Wear Smart - When Fashion & Tech Meet in Wearables 2.0
We wear design and fashion everyday - be it clothes, a wristwatch, backpack or a ring. We choose things we wear based on how they look, feel and fulfill their purpose. We don’t think tech that many times when putting on a shirt or trying out new sneakers. That’s how smart fashion of the future should work too. You’d wear hi-tech without thinking about it. Below some musings inspired by the last week’s SF Fashion + Tech meetup.
Last Monday we had a chance to peek into our Wearable Futures. Sonny Vu from Misfit Wearables talked about the next-generation smart fashion and also gave us a quick peek into the makings of their latest product Shine. He went quickly through the brief history and present of “fittech” and “healthtech” expanding it to the evolution through wearables 1.0 to wearables 2.0.
According to Sonny, we are still living in the era of wearables 1.0. He used today’s various personal tracking products and apps as an example. Many of them are still quite obtrusive and hard to use. They make you to adapt to them, not the other way around. Also, we still think smart fashion as something we’ve seen in a Tron movie. People wearing smart fashion look like they are wearing “smart fashion”, wearables being like some sort of bulky exoskeletons. What about Google Glass?

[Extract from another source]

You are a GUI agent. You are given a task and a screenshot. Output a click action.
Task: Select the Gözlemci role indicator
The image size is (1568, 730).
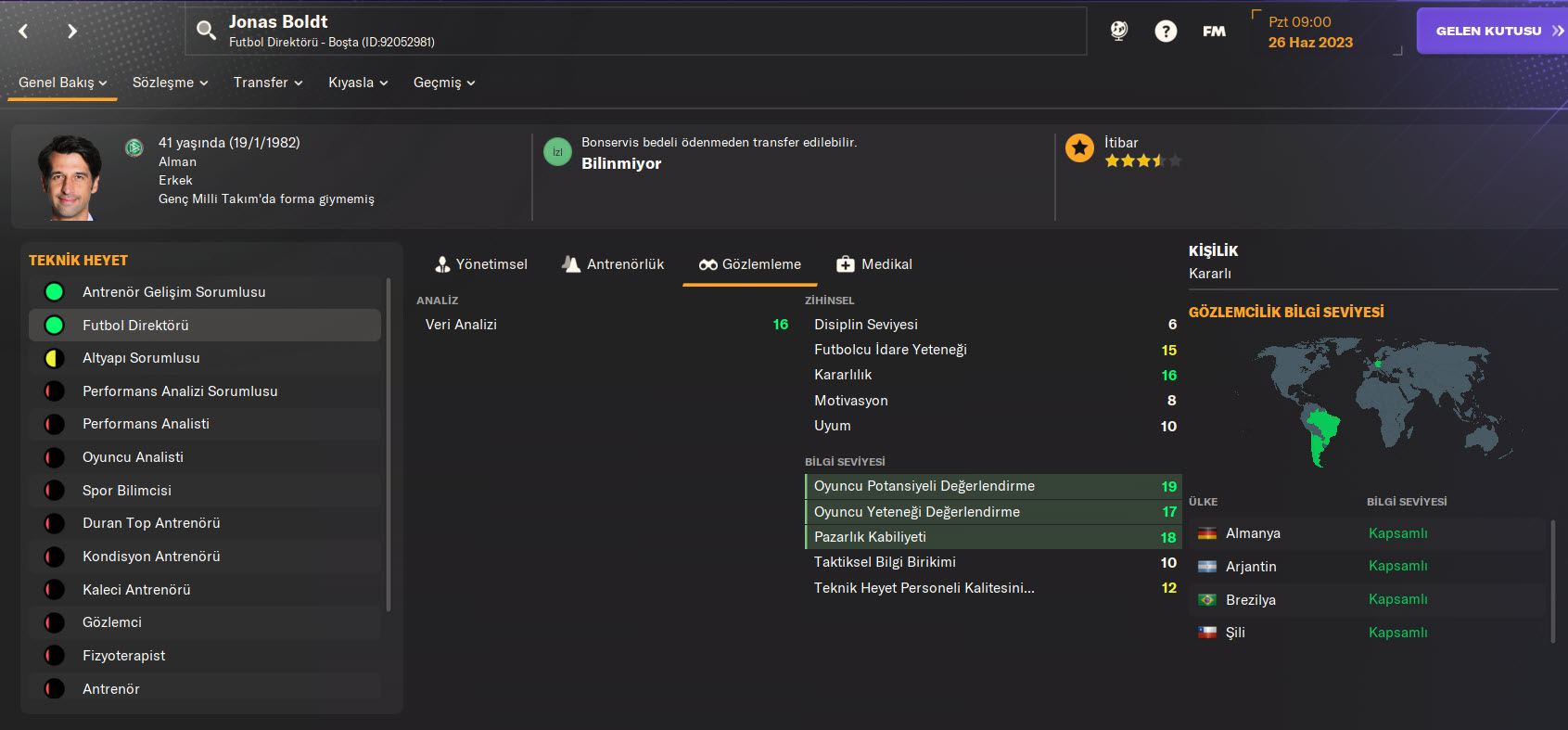tap(55, 622)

Today’s technological development has given us means to hide technology, make it ubiquitously part of the fabrics and other materials. In wearables 2.0 technology will be embedded in a way that there’s no need to compromise on comfort or style. We’ll be able to create well-designed fashion products that are silently and invisibly smart.
Sonny used their Shine as an example. Shine is a tiny disc-shaped personal tracker that one can wear in multiple ways. People are using it as an earring, necklace or by attaching it into their shoe. However you wear it, Shine promises to collect data about your activities.
Self-tracking and personal data are currently extremely hot topics across multiple industries. Tech industry is thinking hard how to turn data into something valuable in the digital products. Sonny pointed out that personal data could also create new business opportunities for smart wearable entrepreneurs. Very important yet largely unanswered question was thrown in the air:
How personal data could be used in developing new business models for (smart) fashion industry?
One way to bring smart fashion and technology together is to use our personal data to create customizable and adaptive wearables. Does technology already allow this? Is it because of technological restrictions that we are yet to see a shirt that detects your body temperature/pulse and reacts to that immeadiately making you feel more comfortable? And most importantly, without you needing to do anything but to look great.
Let me know about interesting projects that are uniting fashion and tech. Looking forward to the next wave of smart wearables. Jarno M.